--- START ---

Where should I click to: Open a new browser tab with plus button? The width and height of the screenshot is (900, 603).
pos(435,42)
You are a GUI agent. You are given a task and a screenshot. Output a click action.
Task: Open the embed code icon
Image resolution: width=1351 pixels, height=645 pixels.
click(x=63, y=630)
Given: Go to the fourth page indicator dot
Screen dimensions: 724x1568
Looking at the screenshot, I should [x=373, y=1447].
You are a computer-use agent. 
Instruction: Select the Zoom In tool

--- END ---

What needs to be done: Each entry in the data must be copied exactly.

Written answer:
Where should I click to: Open a new browser tab with plus button? The width and height of the screenshot is (900, 603).
pos(435,42)
You are a GUI agent. You are given a task and a screenshot. Output a click action.
Task: Open the embed code icon
Image resolution: width=1351 pixels, height=645 pixels.
click(x=63, y=630)
Given: Go to the fourth page indicator dot
Screen dimensions: 724x1568
Looking at the screenshot, I should [x=373, y=1447].
You are a computer-use agent. 
Instruction: Select the Zoom In tool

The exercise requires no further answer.